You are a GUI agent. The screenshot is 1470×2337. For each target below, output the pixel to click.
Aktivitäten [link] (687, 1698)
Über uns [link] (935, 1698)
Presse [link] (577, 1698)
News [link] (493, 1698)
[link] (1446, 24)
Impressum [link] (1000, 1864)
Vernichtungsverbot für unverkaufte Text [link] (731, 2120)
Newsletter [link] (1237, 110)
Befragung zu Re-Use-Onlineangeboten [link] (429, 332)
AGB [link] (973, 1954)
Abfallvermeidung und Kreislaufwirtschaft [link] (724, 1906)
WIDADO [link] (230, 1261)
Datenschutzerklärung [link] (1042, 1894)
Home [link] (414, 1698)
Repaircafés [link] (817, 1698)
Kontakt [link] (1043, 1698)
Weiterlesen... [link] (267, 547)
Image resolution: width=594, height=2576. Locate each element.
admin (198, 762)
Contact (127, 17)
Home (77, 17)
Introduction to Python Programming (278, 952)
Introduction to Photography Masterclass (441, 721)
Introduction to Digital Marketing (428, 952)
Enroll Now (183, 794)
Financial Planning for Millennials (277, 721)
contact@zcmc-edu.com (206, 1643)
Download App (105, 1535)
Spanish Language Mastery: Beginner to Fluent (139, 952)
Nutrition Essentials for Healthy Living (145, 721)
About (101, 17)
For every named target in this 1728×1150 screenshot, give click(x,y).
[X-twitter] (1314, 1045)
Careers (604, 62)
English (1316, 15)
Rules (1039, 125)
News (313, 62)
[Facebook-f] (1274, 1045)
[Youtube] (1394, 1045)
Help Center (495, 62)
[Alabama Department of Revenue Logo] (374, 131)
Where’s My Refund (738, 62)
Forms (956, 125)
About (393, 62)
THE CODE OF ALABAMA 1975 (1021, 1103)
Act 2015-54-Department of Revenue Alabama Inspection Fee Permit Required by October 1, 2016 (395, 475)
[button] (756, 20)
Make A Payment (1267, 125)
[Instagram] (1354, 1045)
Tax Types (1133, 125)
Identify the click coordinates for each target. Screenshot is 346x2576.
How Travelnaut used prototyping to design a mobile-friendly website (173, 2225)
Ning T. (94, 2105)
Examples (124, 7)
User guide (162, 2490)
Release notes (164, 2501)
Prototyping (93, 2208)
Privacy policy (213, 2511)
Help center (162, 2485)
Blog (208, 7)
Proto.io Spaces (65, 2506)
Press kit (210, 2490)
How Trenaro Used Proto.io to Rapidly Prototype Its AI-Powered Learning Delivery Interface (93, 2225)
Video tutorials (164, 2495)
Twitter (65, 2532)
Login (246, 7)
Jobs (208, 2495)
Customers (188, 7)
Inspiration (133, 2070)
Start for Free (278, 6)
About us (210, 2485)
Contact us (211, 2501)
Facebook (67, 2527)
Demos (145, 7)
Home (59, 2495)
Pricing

———

Instructions for the task
Taking the entries above, restate exactly those lines that fall between the line with "Proto.io Spaces (65, 2506)" and the line with "Demos (145, 7)", keeping both of those lines too.

Answer to this problem
Proto.io Spaces (65, 2506)
Press kit (210, 2490)
How Trenaro Used Proto.io to Rapidly Prototype Its AI-Powered Learning Delivery Interface (93, 2225)
Video tutorials (164, 2495)
Twitter (65, 2532)
Login (246, 7)
Jobs (208, 2495)
Customers (188, 7)
Inspiration (133, 2070)
Start for Free (278, 6)
About us (210, 2485)
Contact us (211, 2501)
Facebook (67, 2527)
Demos (145, 7)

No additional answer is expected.